What to work on — Rewrite every line of the listing below, requests included, with each coordinate in the answers multiplied by 1.2 and rounded to a whole number, halves rounding up.

Data entries —
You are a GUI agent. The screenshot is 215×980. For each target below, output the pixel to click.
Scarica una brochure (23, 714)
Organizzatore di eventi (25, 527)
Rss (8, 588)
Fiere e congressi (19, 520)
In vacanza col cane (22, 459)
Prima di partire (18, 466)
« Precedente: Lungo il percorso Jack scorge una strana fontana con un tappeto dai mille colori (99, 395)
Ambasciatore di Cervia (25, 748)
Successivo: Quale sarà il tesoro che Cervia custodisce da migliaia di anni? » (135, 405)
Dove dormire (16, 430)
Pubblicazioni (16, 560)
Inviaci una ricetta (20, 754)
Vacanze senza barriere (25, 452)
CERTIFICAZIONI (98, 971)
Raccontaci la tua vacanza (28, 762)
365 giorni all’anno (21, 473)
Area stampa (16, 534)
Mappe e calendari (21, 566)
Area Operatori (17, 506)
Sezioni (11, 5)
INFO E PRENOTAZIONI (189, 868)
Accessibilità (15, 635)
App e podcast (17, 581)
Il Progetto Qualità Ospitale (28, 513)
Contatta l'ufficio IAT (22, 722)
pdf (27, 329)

Output for this task —
You are a GUI agent. The screenshot is 215×980. For each target below, output the pixel to click.
Scarica una brochure (28, 857)
Organizzatore di eventi (30, 632)
Rss (10, 706)
Fiere e congressi (23, 624)
In vacanza col cane (26, 551)
Prima di partire (22, 559)
« Precedente: Lungo il percorso Jack scorge una strana fontana con un tappeto dai mille colori (119, 474)
Ambasciatore di Cervia (30, 898)
Successivo: Quale sarà il tesoro che Cervia custodisce da migliaia di anni? » (162, 486)
Dove dormire (19, 516)
Pubblicazioni (19, 672)
Inviaci una ricetta (24, 905)
Vacanze senza barriere (30, 542)
CERTIFICAZIONI (118, 1165)
Raccontaci la tua vacanza (34, 914)
365 giorni all’anno (25, 568)
Area stampa (19, 641)
Mappe e calendari (25, 679)
Area Operatori (20, 607)
Sezioni (13, 6)
INFO E PRENOTAZIONI (227, 1042)
Accessibilità (18, 762)
App e podcast (20, 697)
Il Progetto Qualità Ospitale (34, 616)
Contatta l'ufficio IAT (26, 866)
pdf (32, 395)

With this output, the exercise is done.